We are faced with a critical business problem and stuggling to find a suitable solution. Hope some of you will be able to help.
Below is a summary of the problem we are facing.
A table has around 30 fields and around 20 million entries. There are 10 secondary index' in addition to the primary index.
A process involves the search on 5 of the fields, any combination of which should match the specified number of input parameters. A secondary index exists on each of the 5 fields.
So if we assume that the fields are A1, A2, A3, A4 and A5, the user can input all 5 parameters and state that atleast 3 of the parameters should match. The report needs to output data matching the following combinations.
To optimize the search, currently the program performs 5 individual selects for each of the input parameters, and then combines the data in the application logic.
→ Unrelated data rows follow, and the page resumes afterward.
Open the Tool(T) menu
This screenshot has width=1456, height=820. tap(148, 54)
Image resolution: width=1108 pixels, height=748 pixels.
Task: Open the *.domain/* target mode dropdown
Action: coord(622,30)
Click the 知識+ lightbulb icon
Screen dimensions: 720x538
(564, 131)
We have been examining different possibilities to optimize this search. Some possible approaches are
1. Use a single select statement with an OR clause for each of the parameters. The data transported to the application server should be significantly less but we are not sure about the implications on the database server. In our initial tests, the performance does not seem to be much better.
2. Use a large number of specific selects for each of the possible combinations. For example, find records that match all 5 selection criteria, then each of the 4 combinations and so on.......
Any ideas about what might help us to do the trick?
You could try the following to restrict the number of returned rows but the indexing is a bit more troublesome. If you have 9i you can probably use the index skip scan feature (and probably reduce the number of indexes on the table) or the new data compression feature in 9ir2. Otherwise you need to probably do a statitical analysis of which columns are most often queried and do indexes on those common columns. Also if you have that many columns in the table is it normalised (you may be able to reduce the size of the table and thus improve performance). Also look at the optimizer parameters like multiblock read count etc as this may improve performance or help it choose a better plan. Depending on the cardinality of the columns also look at bitmap indexes.
select * from
select d.*, decode(A1,2,1,0)+decode(A2,200305,1,0)+decode(A3,' A',1,0) match
from tablename d
where A1 = 2 or A2=200305 or A3='A'
) where match>1